Zimmer also points out that Gore went above and beyond the usual bogosity in using the hifalutin term "kanji", also (at least technically) incorrect. It does pump up the pseudo-profundity, however, which I'm sure was the purpose.

Enough dumping on Gore, though. Follow the links, and you'll find plenty of other victims who have been suckered into believing the beguiling bit of misinformation, and it's bipartisan. Condoleezza Rice fell into the trap. It goes (at least) all the way back to a speech JFK gave in 1959. It's also claimed that Nixon said it, although I can't verify that. (I scanned through a few pages in his Six Crises, which would be a likely enough place to find it, but was unsuccessful.)

We won't even go into what makes this particular bit of bunkum so appealing to various speechifiers; even if it were true, it's about as profound as pointing out that "there's no 'I' in 'TEAM'".

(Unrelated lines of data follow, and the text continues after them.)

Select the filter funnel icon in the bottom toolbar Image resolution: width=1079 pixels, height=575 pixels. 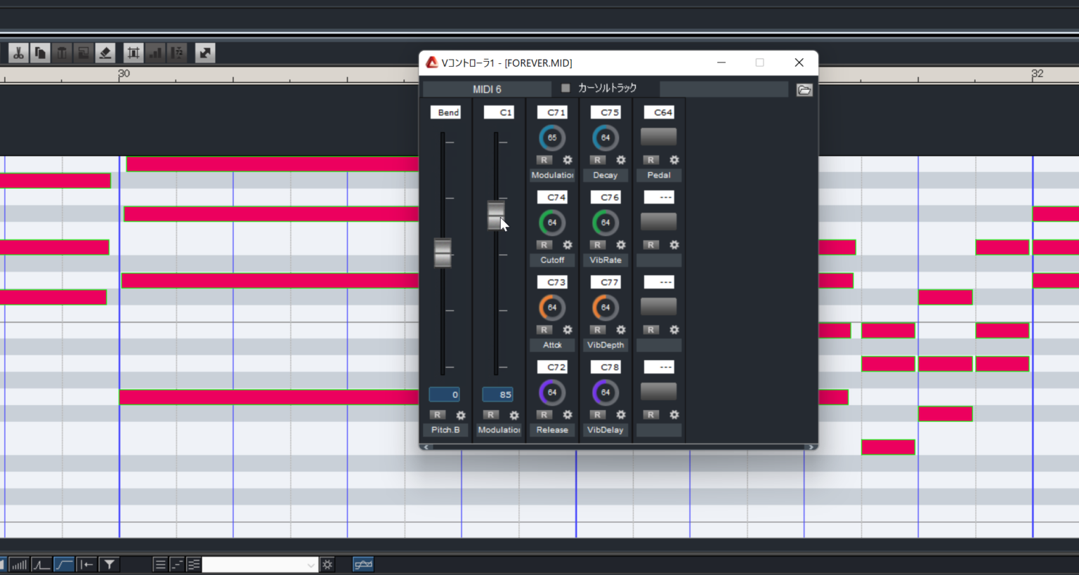[109, 564]
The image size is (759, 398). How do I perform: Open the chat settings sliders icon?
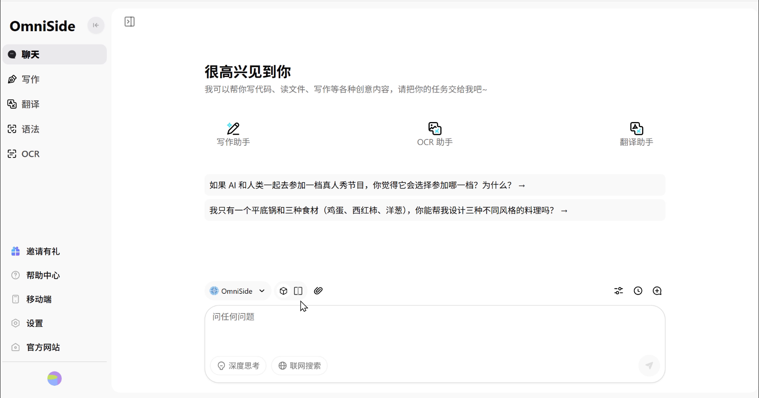tap(619, 291)
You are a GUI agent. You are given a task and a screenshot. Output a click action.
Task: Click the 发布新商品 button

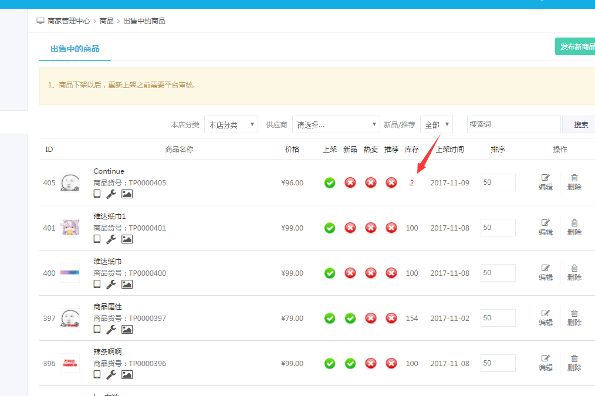(x=576, y=46)
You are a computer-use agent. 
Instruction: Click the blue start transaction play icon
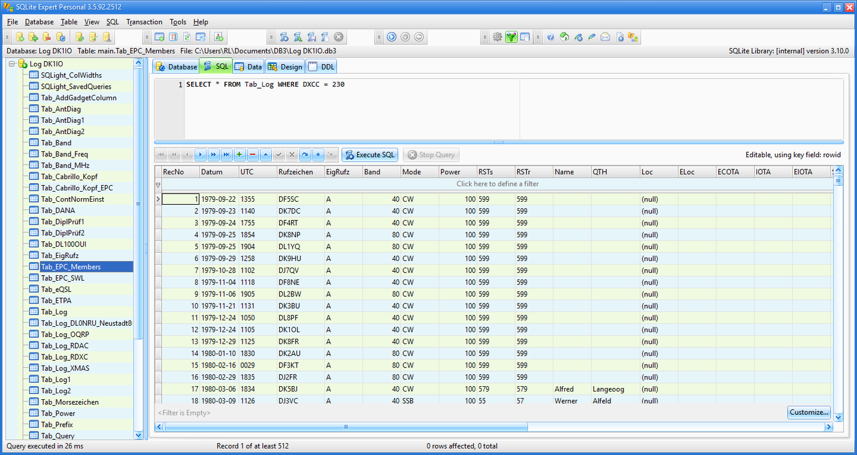point(391,37)
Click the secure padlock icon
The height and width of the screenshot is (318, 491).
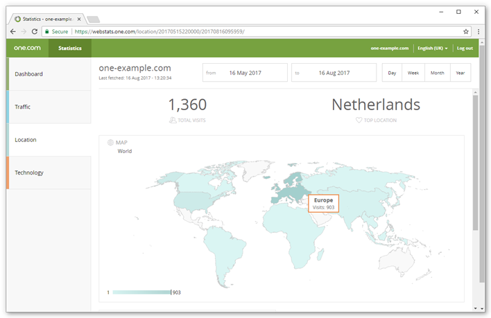point(46,32)
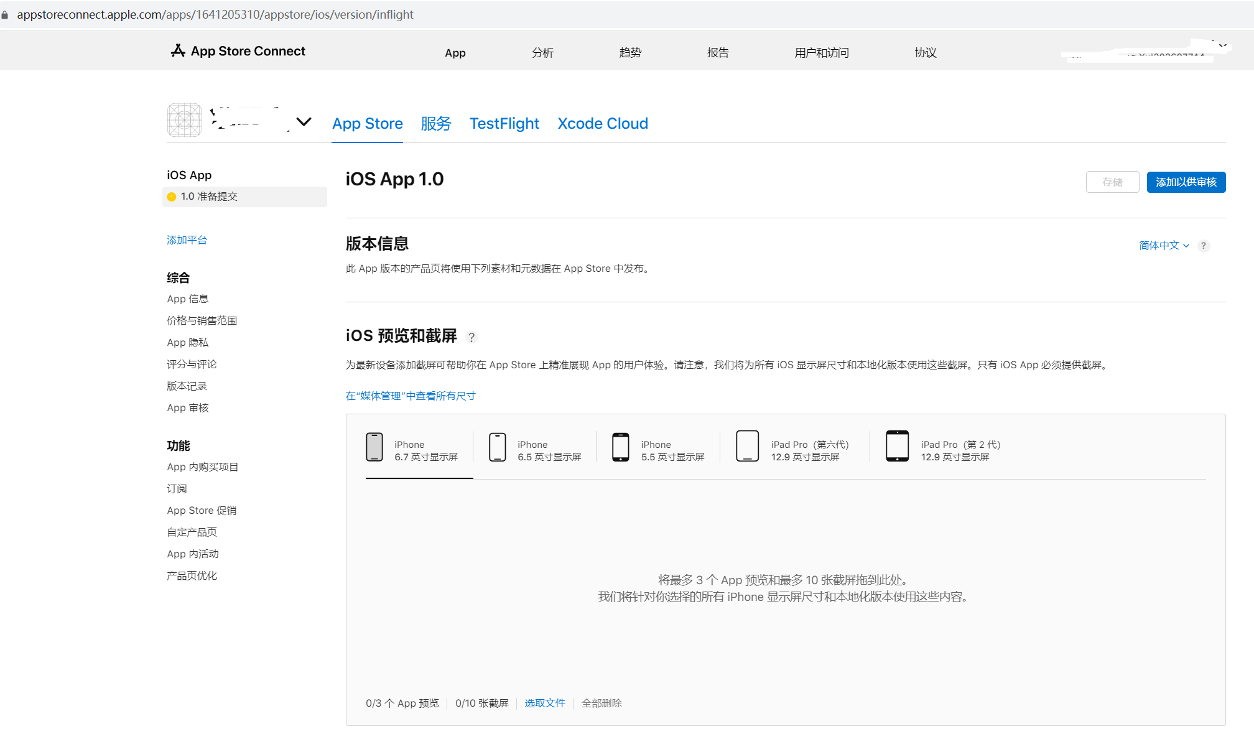The width and height of the screenshot is (1254, 734).
Task: Expand the app switcher chevron
Action: pyautogui.click(x=304, y=122)
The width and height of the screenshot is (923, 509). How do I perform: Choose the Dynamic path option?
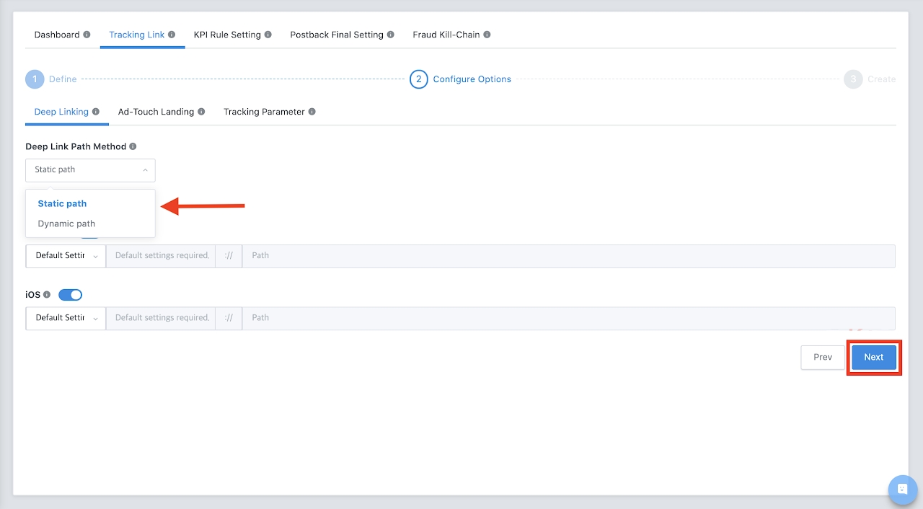66,223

Probably my point ("and I do have one, I think") is that politicos should hire some fact-checkers with skills in the Googling Arts to prevent such gaffes. In addition to the Language Loggers, it's pretty easy to find skepticism on this point from the Acton Institute, The Straight Dope, and Jane Galt. Even the tedious Marty Kaplan pointed this out at Huffpo last year, but (predictably) he only detected Republicans as the abusers.